Konflik selama 30 tahun yang terjadi di bumi Serambi Mekkah, telah merusak berbagai aspek kehidupan masyarakat, tak terkecuali anak-anak. Karena itu, jelasnya untuk memperbaiki generasi Aceh harus dilakukan salah satunya melalui pendidikan untuk anak-anak usia dini.

"Kalau mau memperbaiki Aceh bina anak-anak yang lahir di atas 2005, insyallah 20 tahun ke depan Aceh maju dan bermartabat. Tapi kalau anak-anak yang lahir di bawah 2005, itu tidak bisa dibina lagi karena mereka sudah rusak semua. Rusak gara-gara perang," ungkapnya.

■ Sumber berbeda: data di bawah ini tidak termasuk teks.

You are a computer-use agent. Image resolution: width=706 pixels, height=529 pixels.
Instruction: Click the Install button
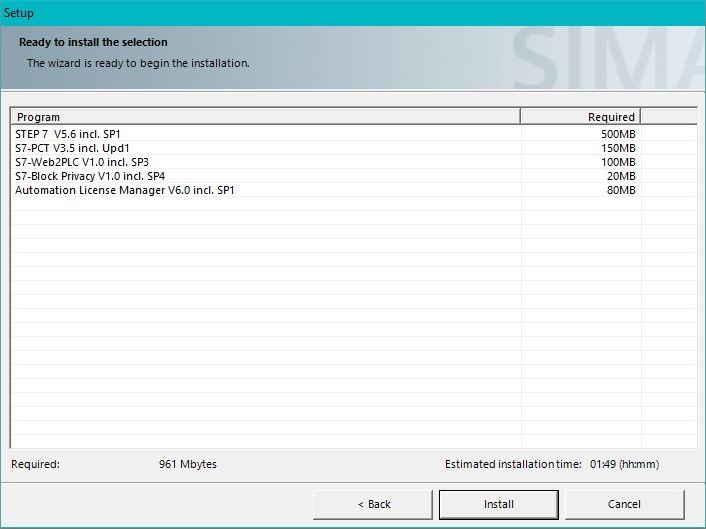[498, 504]
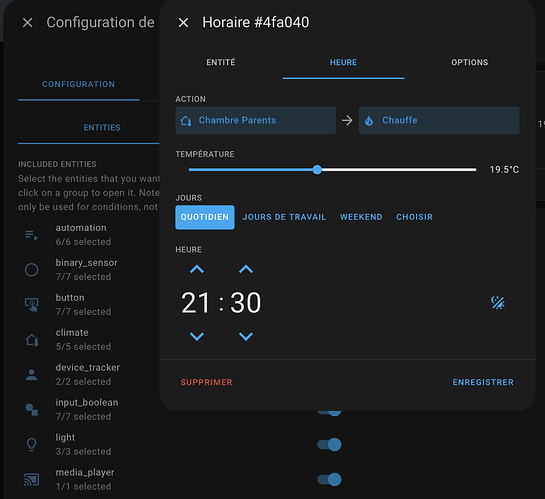This screenshot has width=545, height=499.
Task: Click the temperature slider handle
Action: click(x=317, y=170)
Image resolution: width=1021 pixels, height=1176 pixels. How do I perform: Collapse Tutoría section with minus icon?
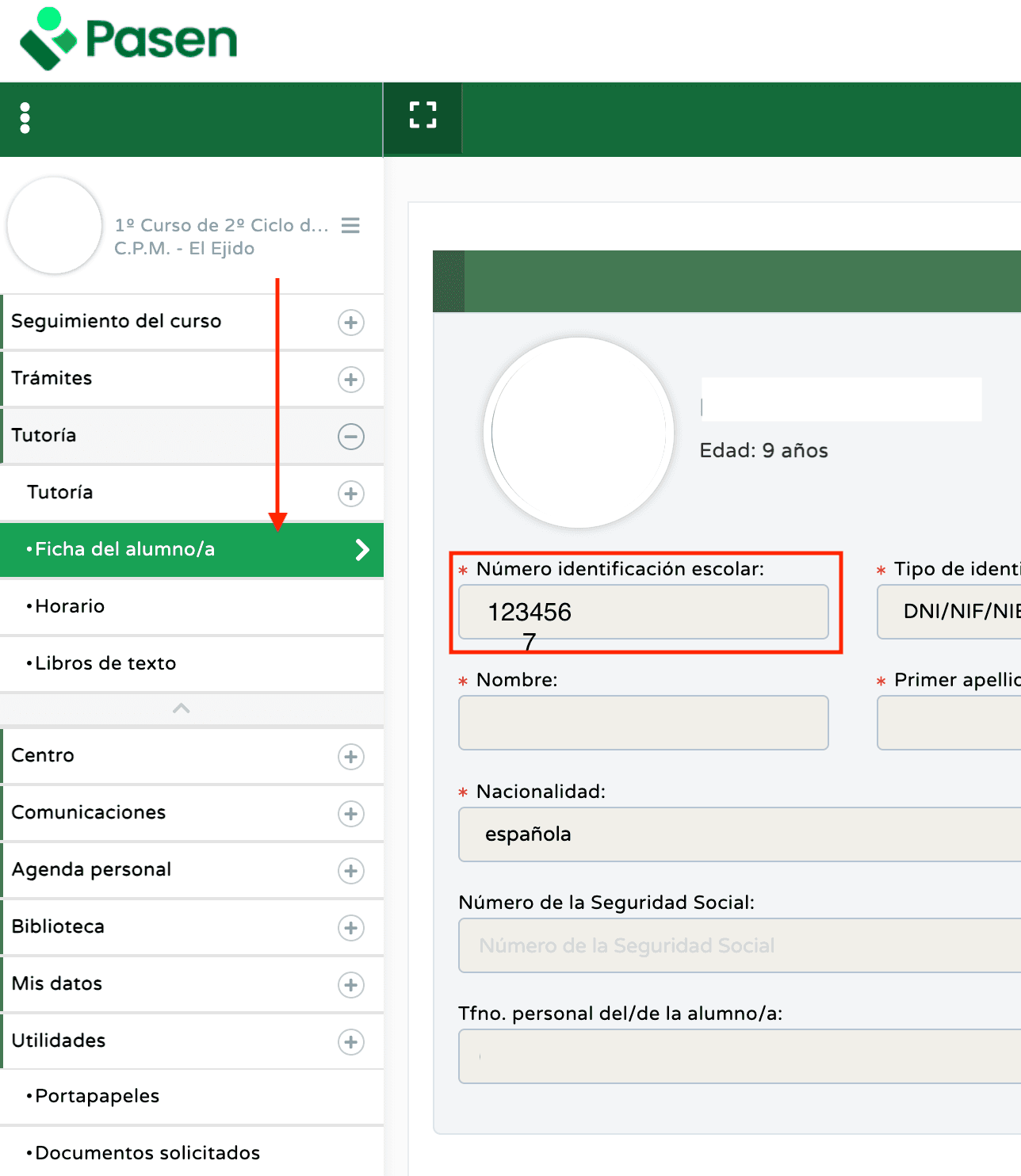point(350,437)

Dari kisah dan perjuangan dari Teungku Batee ini kita belajar bahwa sepusing-pusingnya kita dengan masalah hidup pribadi kita, maka bukan menjadi alasan untuk kita agar tetap terus berbuat baik dengan siapapun yang membutuhkan kita. Bahkan kalau kita mau jujur dengan kondisi kita, sebanyak apapun beban dan masalah yang sedang kita hadapi, pasti ada kesempatan untuk tetap bisa berbuat kebaikan terhadap orang lain.